North Arkansas College (North Ark) restarted and revamped its biomedical electronics program using MentorLinks connections to information, educators and professional development for its faculty.
“The [MentorLinks] grant has helped establish and direct the biomed program as it stands today,” said Scott Howie, director of the Technical Center at North Ark and the lead for the college’s MentorLinks project.
MentorLinks is a STEM program development initiative offered by the American Association of Community Colleges (AACC) with support from the National Science Foundation (NSF).
North Ark is now ramping up recruitment of U.S. military veterans and individuals who have associate of applied science degrees in electronics to take the program’s 21-credit-hour certificate for entry into the specialized field of biomedical equipment maintenance.
New facility, new opportunities
The curriculum that Howie and electronics instructor John Levy devised with guidance from their MentorLinks mentor Greg Kepner includes two internships and prepares students to take the Biomedical Electronics Technician (BMET) Certification Examination offered by the Association for the Advancement of Medical Instrumentation (AAMI). Technicians with this college certificate and industry certification are eligible for jobs in hospitals and other healthcare facilities.
MentorLinks series: An ongoing series of articles exploring how various community colleges have leveraged the MentorLinks program. The application for the next MentorLinks cohort opens in April.
North Ark’s biomed program–along with the robotics, automation, manufacturing, machining and information technology (IT) programs–are slated to move into an $8 million classroom and lab facility that the college recently started building with a combination of public and private funds.
Part of the new building will mimic a manufacturing facility with a wide range of sensors and other high-tech equipment.
“That level of integration in the real world is so enhanced with the industry 4.0 concepts … and all the cybersecurity,” Levy said.
Influencing other STEM programs
At NorthArk, MentorLinks’ influence extends beyond the biomed program.
For example, Levy and Howie’s tour of FESTO’s manufacturing facility in Mason, Ohio, last fall for to inform their planning of the new lab was facilitated by Thomas Wylie, a North Central State Community College (Ohio) faculty member. They met Wylie at the 2019 ATE Principal Investigators Conference (ATE-PI). Wylie is principal investigator of the Scaling Elements of a Competency-Based Hybrid Instructional Model into Advanced Manufacturing Courses ATE project and became an informal mentor of the North Ark team.
MentorLinks mentees attend the ATE-PI conference, which AACC hosts with NSF support, to connect and learn from educators who have received ATE grants.
“That is a really good conference,” Howie said. “We learned a lot. We got to talk to other schools that had biomed programs. We got to do a lot of information-gathering. We made a lot of connections through that conference. It’s just a wonderful opportunity to find people that are doing what you are doing, especially in specialized areas.”

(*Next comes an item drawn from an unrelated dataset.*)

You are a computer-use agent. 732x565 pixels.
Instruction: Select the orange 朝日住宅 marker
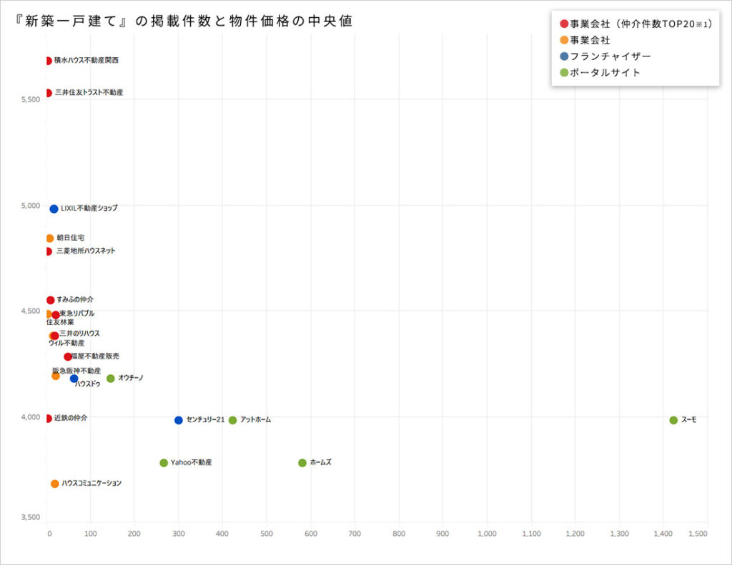click(x=49, y=238)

Wylie’s project and advice from Kepner, their official MentorLinks mentor, also informed the ATE grant proposal that North Ark submitted in October. If they receive the grant, it will support new competency-based modules for more flexible delivery of North Ark’s electronics courses.
The addition of Ashley Jordan as an electronics instructor is expected to help with recruiting military veterans, one of the strategies Howie and Levy planned with Kepner, and the infusion of cybersecurity lessons in biomed and other advanced technology programs.
“The more we get interconnected with all this automation and higher level equipment, the more susceptible we will be. So cybersecurity is an integral part of that in today’s world,” Howie said.
When Jordan was in the Navy, she was a Tomahawk missile technician. As a civilian, she was a contract employee at the Navy’s Integrated Warfare Systems Lab prior to returning to Arkansas in 2020 to be near family. To broaden her skills beyond cybersecurity, Jordan this year participated in a one-week externship at Wabash, a semi-trailer manufacturer.
Jordan explained that because she had not worked in manufacturing, she wanted to see how employees work with equipment in the Harrison, Arkansas, facility that makes floors for commercial trucks.
“That is something I wanted to get a better look. That way I can better prepare my students so that when they do finish with our program they are ready and they are going to excel in industry. Because that’s my biggest factor: I want them to be fully prepared and I want them to be able to excel quickly,” she said.
For more than a year, Jordan has volunteered at the Jack Williams Veterans Resource Center in Harrison, known as Camp Jack. She thinks the biomedical electronics program could be a good fit for many veterans.
“Regardless of what their skill set was before, they have the etiquette that they need. They have the drive to be able to come here, and go through this program, and come out on the other side where they feel good about themselves… It’s also just helping our community and industry this area in general,” she said.
Outreach to veterans
With Covid restrictions easing at many healthcare facilities, the North Ark team is optimistic that it will soon be easier to place more biomed electronics students in internships. One student will intern this spring semester at GE Healthcare, an international company that manufactures and maintains biomedical devices.
“They’ve been as eager to get our students as we’ve been eager to send them,” Levy said of the partnership with GE Healthcare.